In other words, the law doesn’t spell out any difference between men and women within the marriage relationship, except that there is one man and one woman.
Case said there are lots of constitutional arguments against bans on same-sex marriage, including the history of discrimination against gay people and the more general right to marry. But given marriage’s history as a hierarchical subordination, followed by role differentiation between the sexes, only the argument of sex discrimination would eliminate this last vestige of differentiating the roles and abilities of men and women.
“I’m terrified that even if we get same-sex marriage, that may not happen,” Case said.
Koppelman further explained why constitutional arguments based on sex discrimination are more accurate than those claiming discrimination based on sexual orientation, which is not protected under the 14th Amendment or the Civil Rights Act of 1964.
Koppelman said that if we were to argue that sexual orientation were the basis of discrimination, then we would have to collect the information. If it’s legally relevant, it must be collected from the parties.
The problem, then, is that when you go to the registrar, they don’t ask what your sexual orientation is, Koppelman said. They just ask what your gender is.
Koppelson said the main objection is that this is a lawyer’s trick, but he disagrees
“I look at my own experience as an observer of American culture,” Koppelson said. “I remember in junior high school, that anything you did that wasn’t protypically masculine labeled you a ‘faggot.’ Then I had to undertake an investigation to find out what these people were talking about. This wasn’t about sexual orientation. It was about policing the behavior of straight people.”
Thursday’s event was one of many planned for this school year by Northwestern’s Department of Gender and Sexuality Studies, until this year called Gender Studies.
Amy Partridge, Northwestern’s director of undergraduate studies and associate director of Gender and Sexuality Studies, said the event was intended to revisit what has been a contentious debate between feminists from an earlier movement that espouse an anti-marriage position and LGBT activists fighting for the rights of LGBT people to get married.
“We are really trying to take into consideration the intersection of feminist and queer politics and gender and sexuality studies, both in their current and historical interactions,” Partridge said.

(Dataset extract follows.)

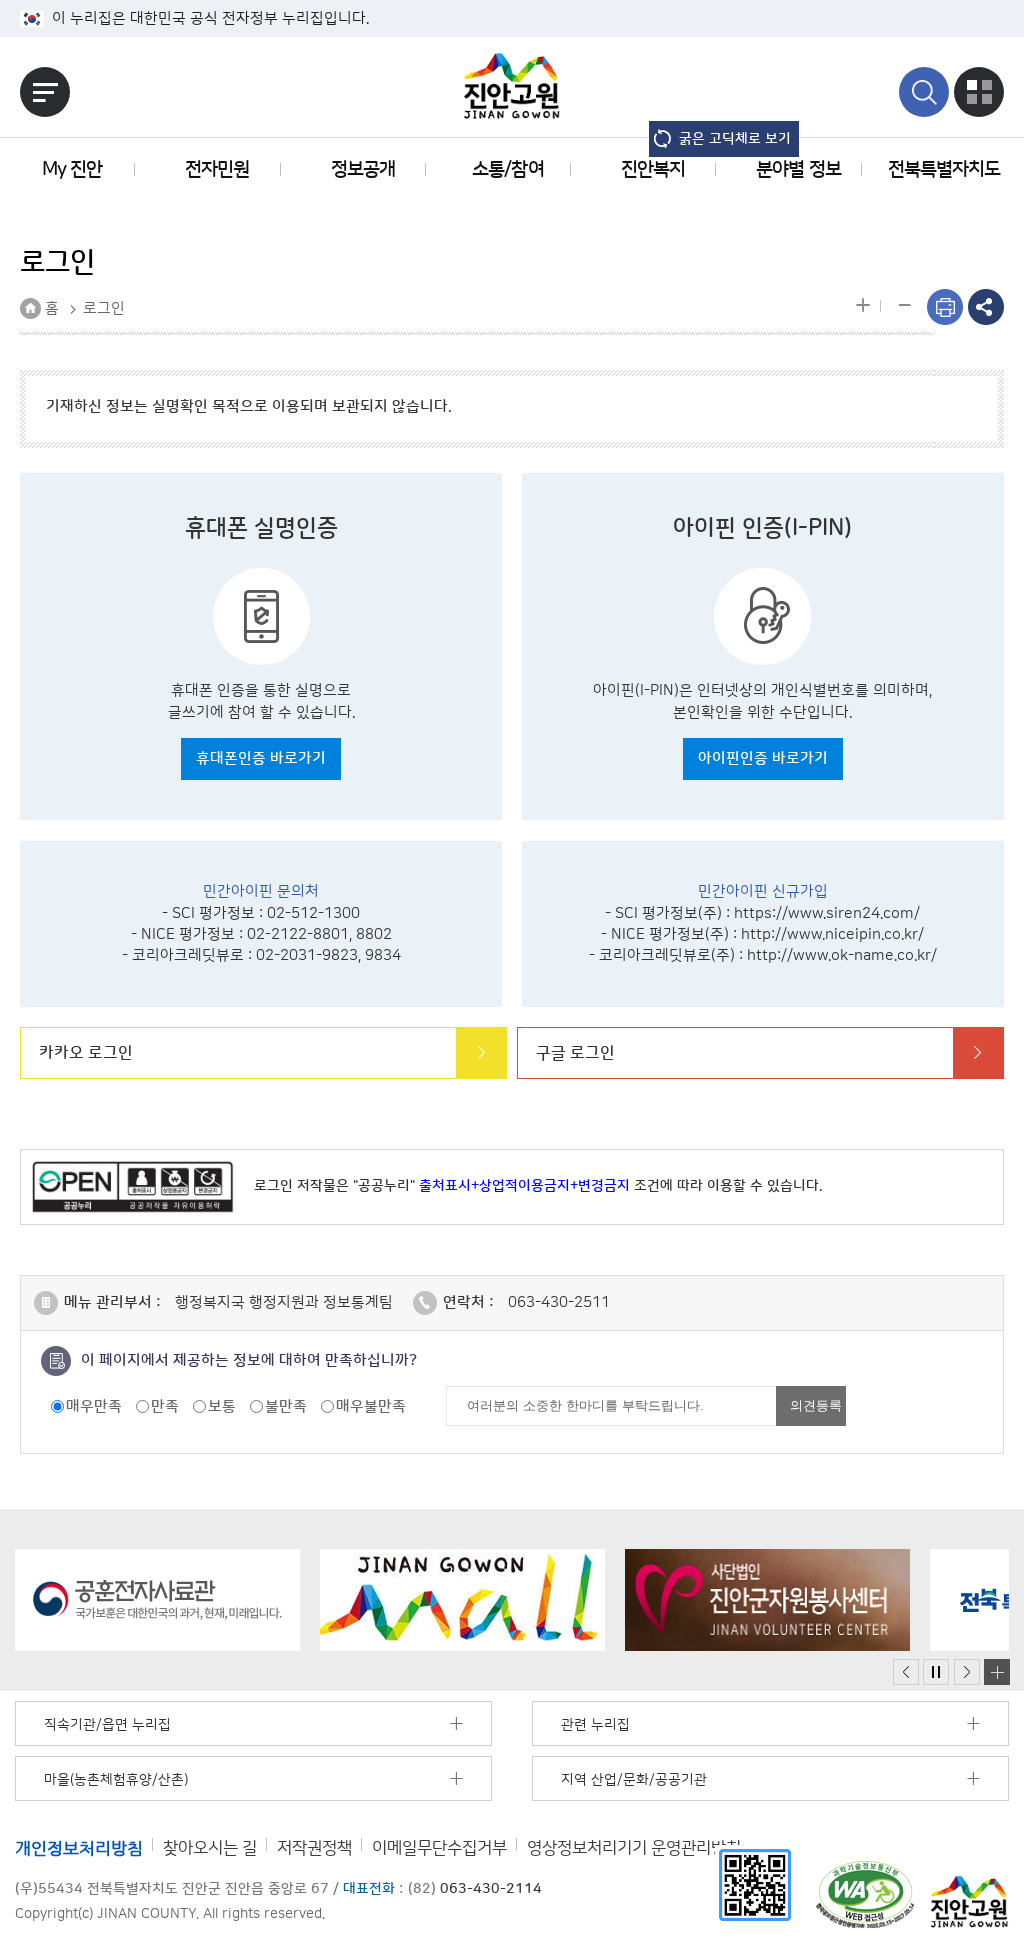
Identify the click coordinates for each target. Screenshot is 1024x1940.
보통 (222, 1406)
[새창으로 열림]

Clare Forstie, a Northwestern PhD student, attended for both personal and professional reasons.
“For me, as someone in a same-sex marriage, it’s important for me educate myself,” Forstie said. “But I’m also a graduate student. I research the sociology of sexuality.”
Forstie said she hadn’t considered some of the legal arguments before going to the talk, nor that marriage might be the best way to allocate benefits.
“I have friends that are on the left and very against same-sex marriage because they see it as a patriarchal institution, and I always struggle with that. I’m not really sure. I am on the fence,” Forstie said.
She said she sees the practical side, where marriage awards benefits in an efficient way but, for her, legal arguments won’t be the deciding factor.
“It’s understood as more than just a law, it has all these cultural meanings,” Forstie said. “By buying in, we’re encouraging them. But as far as access to benefits, I don’t see another way yet.”